* [Exercise aim]
Across the listing below, count the lines that mention the string "agent". Reply with the figure only.

* [Given entries]
--------------------

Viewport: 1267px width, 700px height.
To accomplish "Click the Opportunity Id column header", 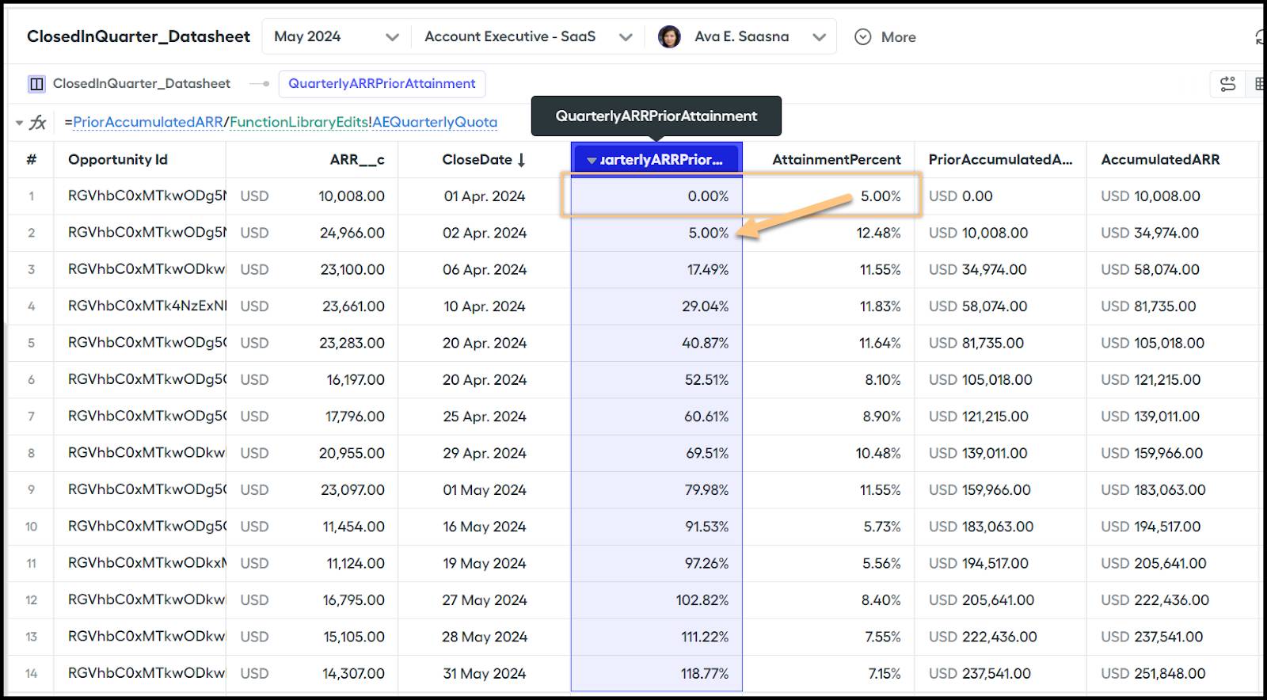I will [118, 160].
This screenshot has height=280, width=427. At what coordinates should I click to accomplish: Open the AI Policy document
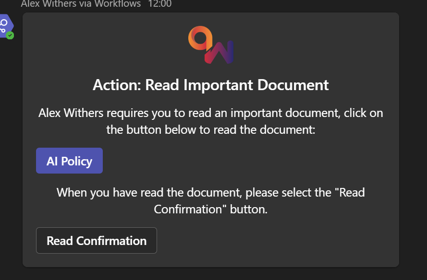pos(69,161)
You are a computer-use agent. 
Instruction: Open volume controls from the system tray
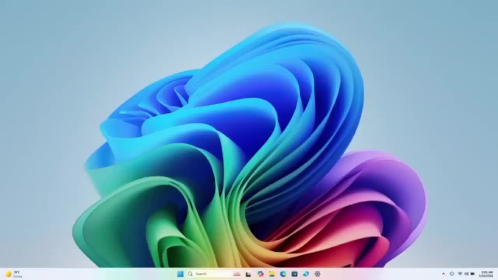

--------------------

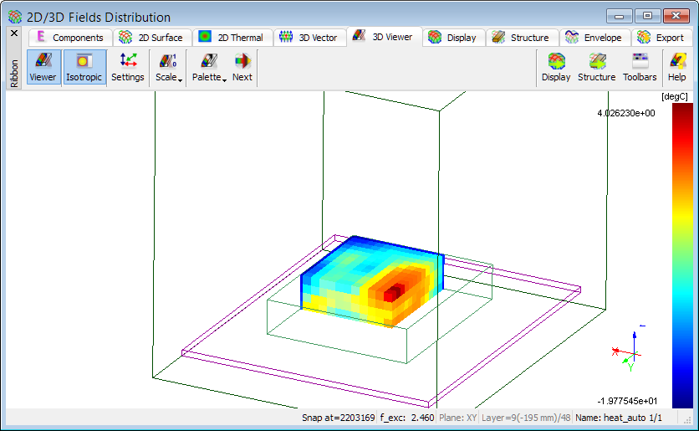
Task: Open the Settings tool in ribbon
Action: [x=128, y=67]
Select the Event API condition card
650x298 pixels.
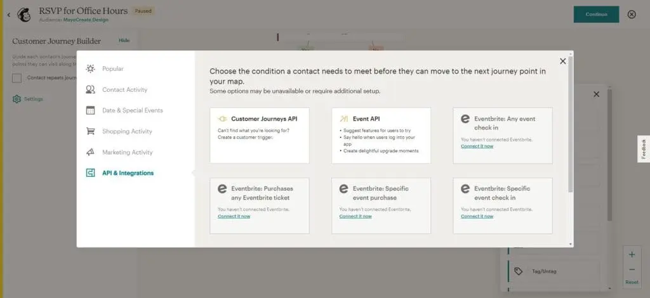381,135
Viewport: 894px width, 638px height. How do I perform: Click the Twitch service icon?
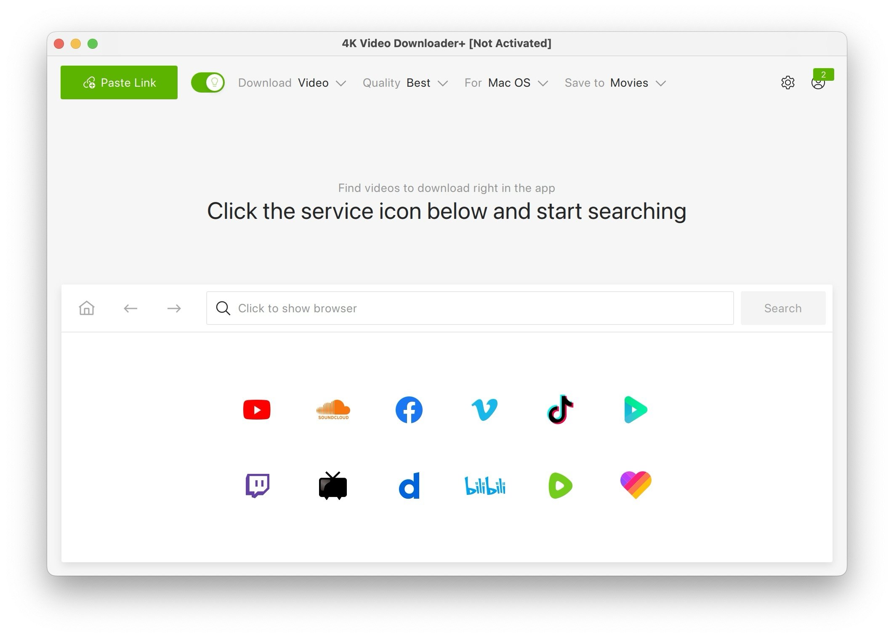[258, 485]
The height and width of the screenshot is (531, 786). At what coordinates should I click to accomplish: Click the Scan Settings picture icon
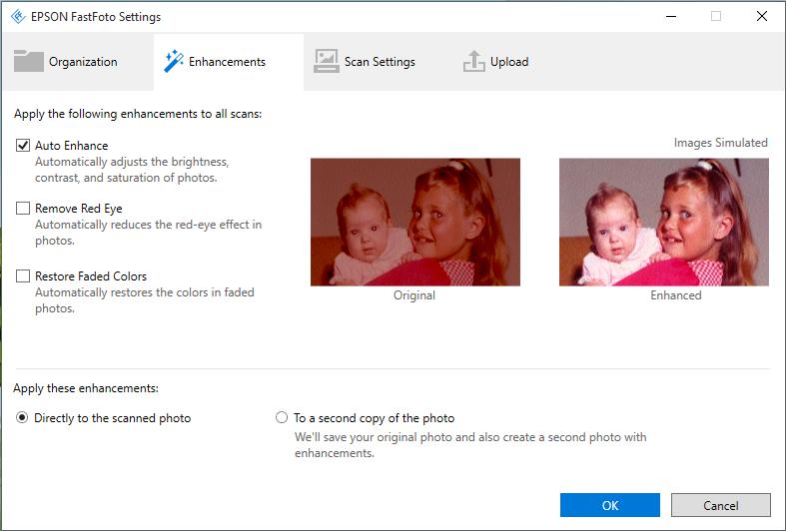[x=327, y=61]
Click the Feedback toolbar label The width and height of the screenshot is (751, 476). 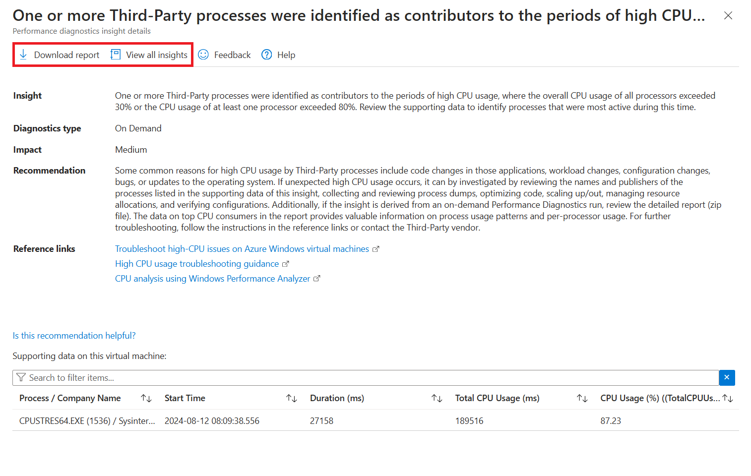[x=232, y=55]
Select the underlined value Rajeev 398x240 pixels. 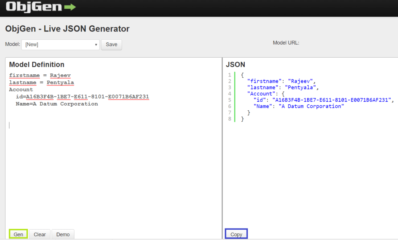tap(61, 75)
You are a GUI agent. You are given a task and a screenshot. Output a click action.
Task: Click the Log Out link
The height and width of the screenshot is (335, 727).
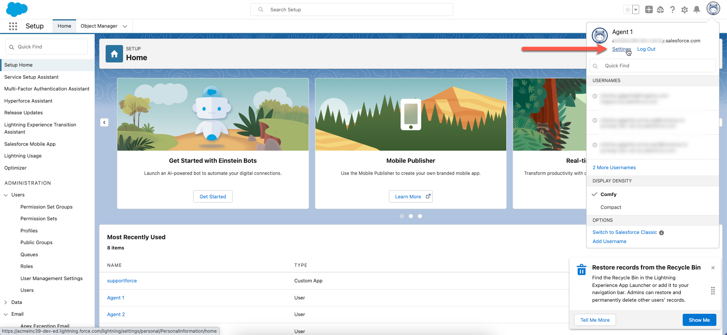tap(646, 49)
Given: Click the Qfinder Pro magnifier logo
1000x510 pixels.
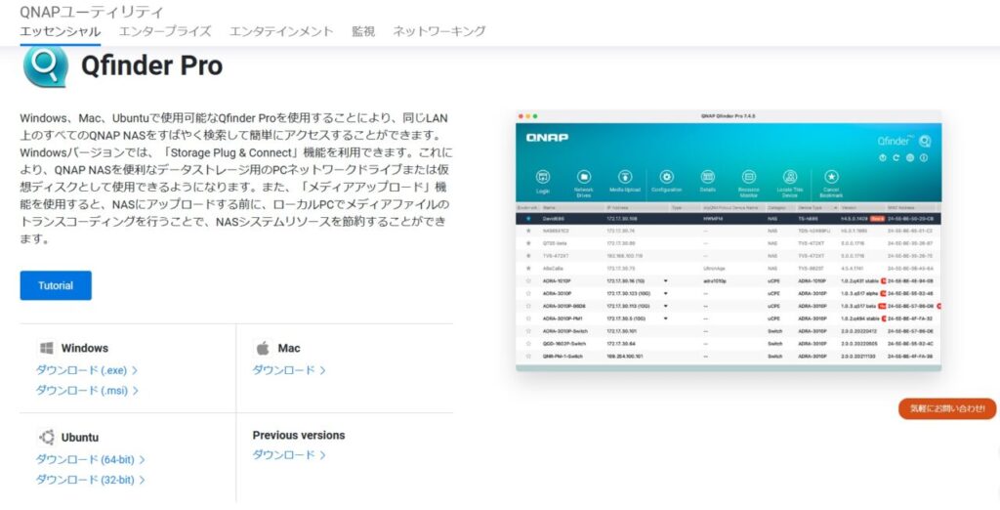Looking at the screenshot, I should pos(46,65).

--------------------

* [Answer to the problem]
2